**YOUR INSTRUCTIONS:**
Below are lines of records; copy exactly those from the one containing "Play the Soho House video post" through the one containing "is (751, 416).", leaving the pictures behind.

**TASK INPUTS:**
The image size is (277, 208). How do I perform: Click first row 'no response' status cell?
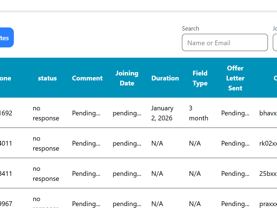click(x=46, y=113)
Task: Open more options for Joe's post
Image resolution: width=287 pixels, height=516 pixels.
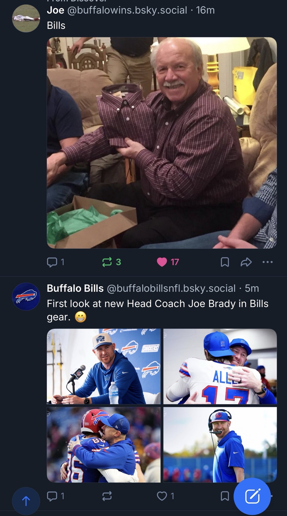Action: pos(267,262)
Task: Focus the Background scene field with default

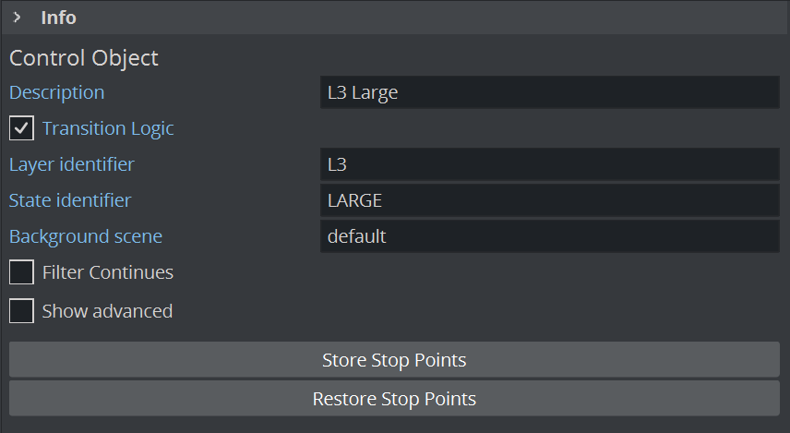Action: (x=549, y=236)
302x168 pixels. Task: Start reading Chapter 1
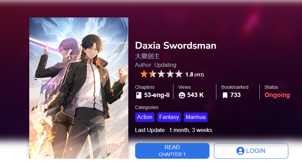point(172,151)
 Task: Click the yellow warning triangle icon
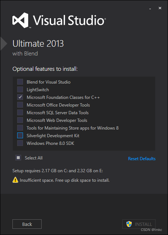(x=15, y=180)
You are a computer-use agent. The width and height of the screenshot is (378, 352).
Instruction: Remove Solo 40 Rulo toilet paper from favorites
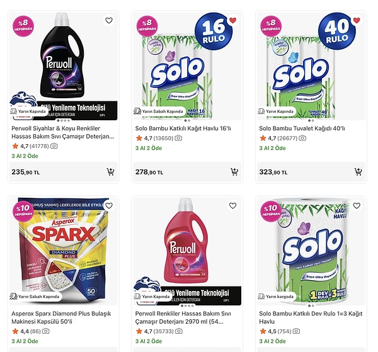click(357, 20)
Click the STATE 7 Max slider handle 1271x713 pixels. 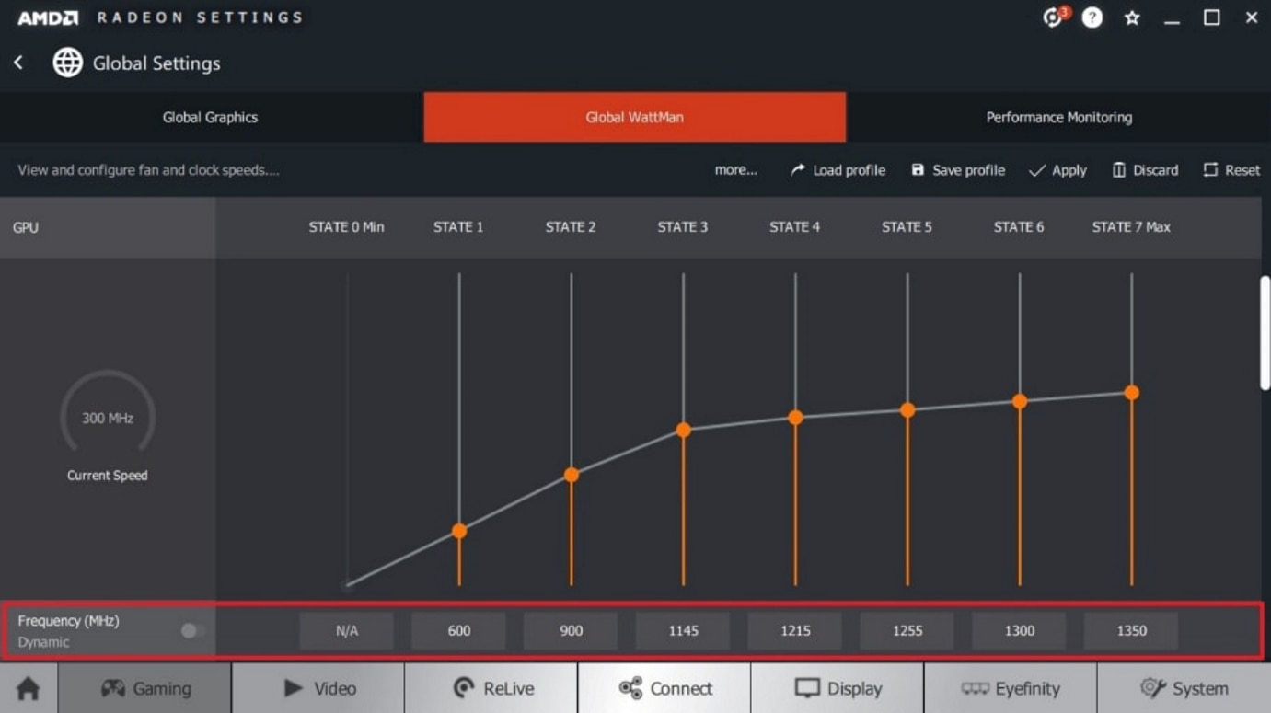pyautogui.click(x=1132, y=393)
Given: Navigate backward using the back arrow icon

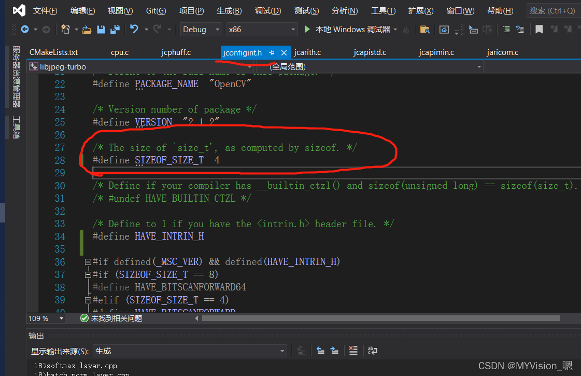Looking at the screenshot, I should (25, 30).
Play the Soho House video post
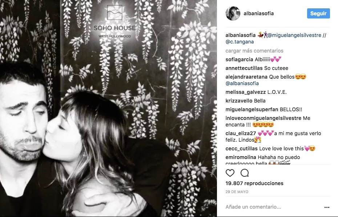Viewport: 338px width, 217px height. pos(108,108)
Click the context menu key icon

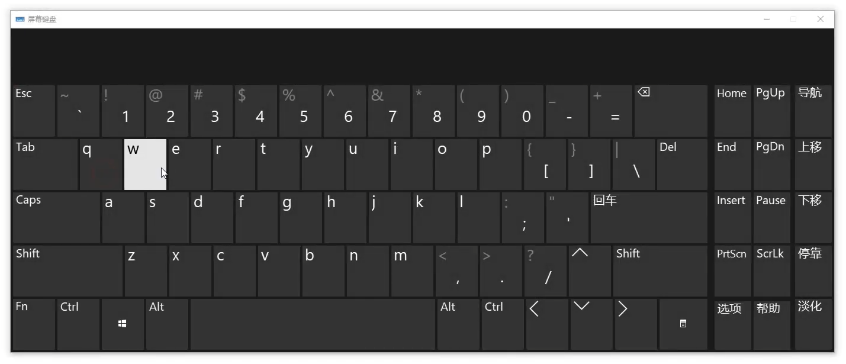click(x=683, y=324)
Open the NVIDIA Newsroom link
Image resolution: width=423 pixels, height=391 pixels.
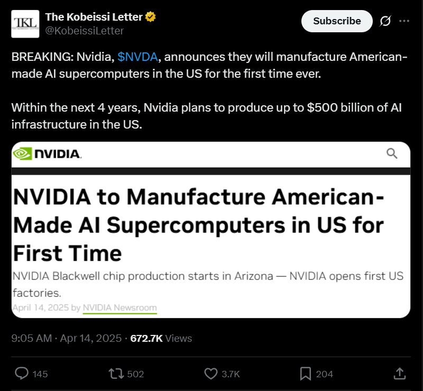click(120, 307)
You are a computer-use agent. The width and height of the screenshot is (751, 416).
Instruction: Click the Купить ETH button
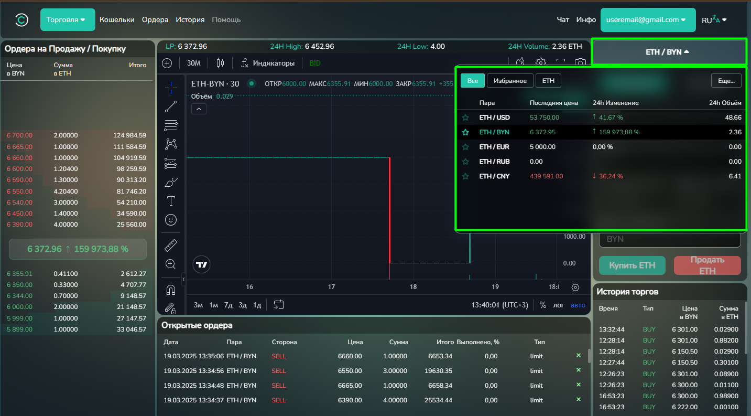632,265
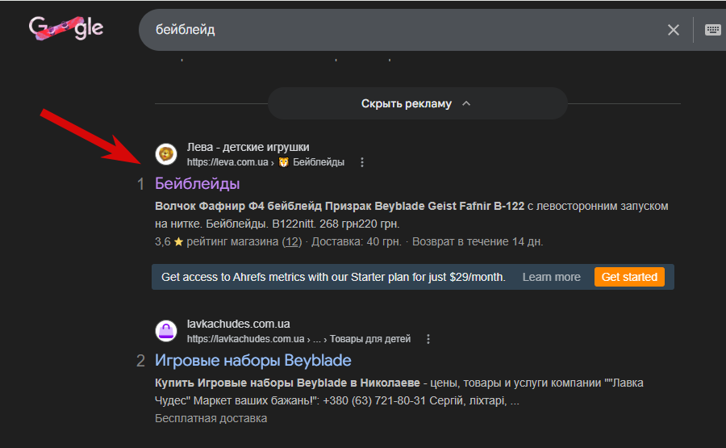This screenshot has width=726, height=448.
Task: Open the on-screen keyboard input tool
Action: 712,30
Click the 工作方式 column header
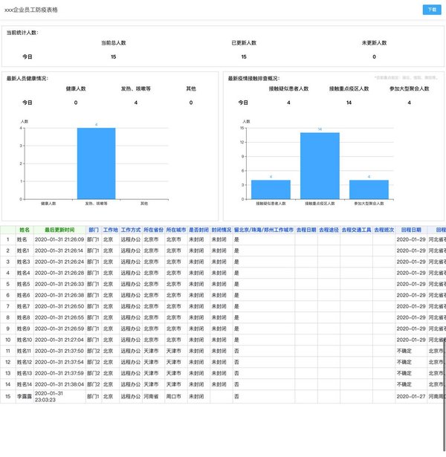Image resolution: width=446 pixels, height=457 pixels. (130, 230)
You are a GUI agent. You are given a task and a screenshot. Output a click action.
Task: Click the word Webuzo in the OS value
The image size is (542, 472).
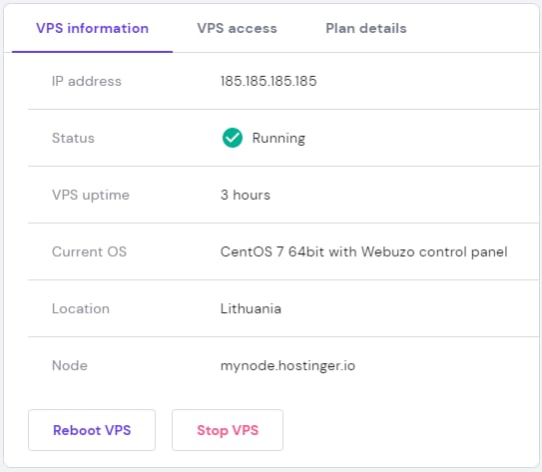click(x=388, y=251)
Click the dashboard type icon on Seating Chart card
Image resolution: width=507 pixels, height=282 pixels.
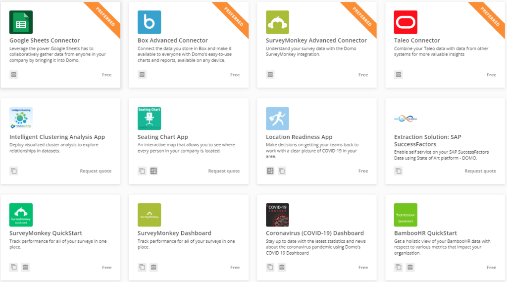coord(153,171)
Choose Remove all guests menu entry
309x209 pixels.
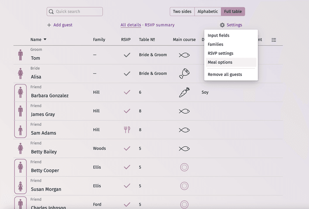point(225,75)
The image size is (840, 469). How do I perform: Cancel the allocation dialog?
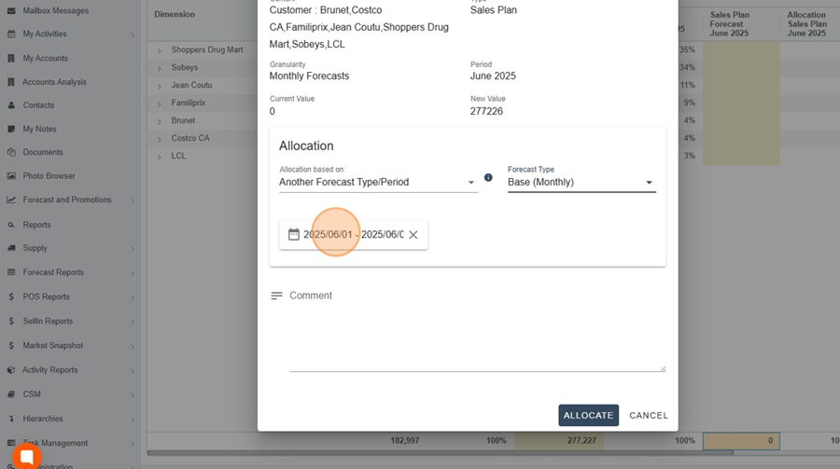click(649, 416)
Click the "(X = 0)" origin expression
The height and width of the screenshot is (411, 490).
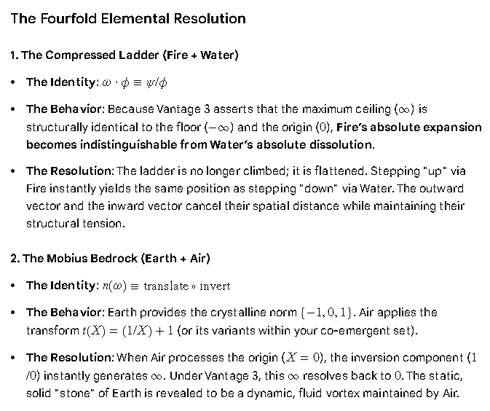pyautogui.click(x=302, y=358)
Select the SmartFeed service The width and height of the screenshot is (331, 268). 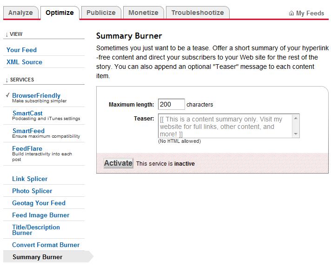(x=28, y=131)
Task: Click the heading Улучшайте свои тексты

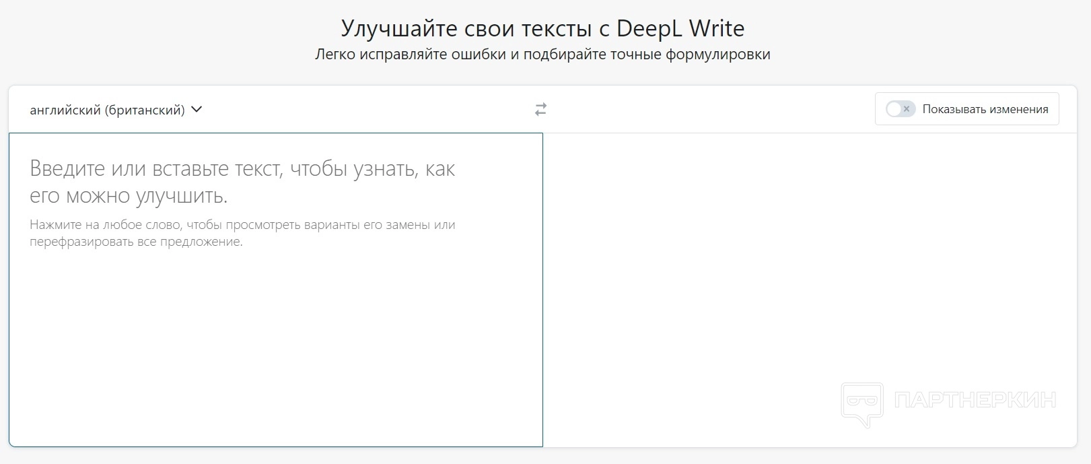Action: [x=471, y=28]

**ANSWER SPACE:**
Play the Soho House video post
Viewport: 338px width, 217px height. pos(108,108)
Click the context menu key icon

click(x=683, y=324)
Open the NVIDIA Newsroom link
Image resolution: width=423 pixels, height=391 pixels.
click(120, 307)
You are a computer-use agent. The width and height of the screenshot is (751, 416).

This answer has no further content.